Dan Savitt, President and CEO of VNS Health, has been taking a prominent role in the home care industry’s efforts to convince the Centers for Medicare & Medicaid Services (CMS) to defer Medicare reimbursement cuts for home care services, which are due to start in 2023.
On a recent trip to Washington, DC, Savitt met with Congressmembers Yvette Clarke (D-Brooklyn) and Paul Tonko (D-Capital Region), both members of New York’s Congressional delegation, as well as key staff from Senator Majority Leader Chuck Schumer’s office and the powerful Senate Finance Committee.
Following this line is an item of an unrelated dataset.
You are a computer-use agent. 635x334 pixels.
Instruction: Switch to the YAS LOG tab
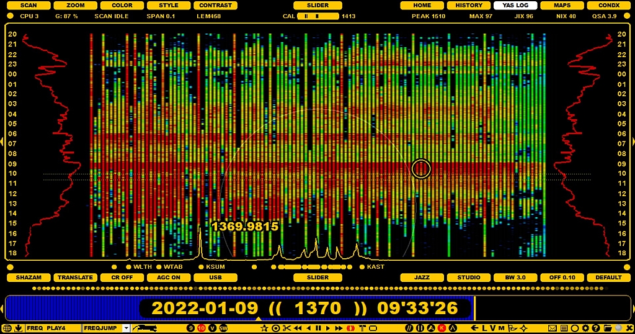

Citing VNS Health’s experience, Savitt pointed out that the cuts will have a devastating impact on the home care industry’s ability to provide help to seniors and people with disabilities, by making it even harder than it is now to recruit and retain nurses and other frontline staff. Fewer patients will receive needed home care and hospital capacity will be further strained with delayed discharges, with already underserved communities suffering the most. For this reason, Savitt requested that Congress delay the cuts by one year and require greater rate-making transparency from CMS in their end-of-year legislative package.
Savitt also recently published an online column highlighting the impact of the cuts on an already over-burdened home care system. “Entire communities across the country are now becoming ‘home deserts’—areas where virtually no home care is available,” he wrote. “These are communities already starved of health services—usually Black, Brown, and rural communities, where health disparities continue to rise.” Savitt went on to note that this “is a growing crisis,” and that with the planned Medicare cuts, “it’s about to get much worse.”
VNS Health’s advocacy efforts to defer Medicare reimbursement cuts have extended to its frontline staff as well, 600 of whom have emailed their members of Congress, urging them to act.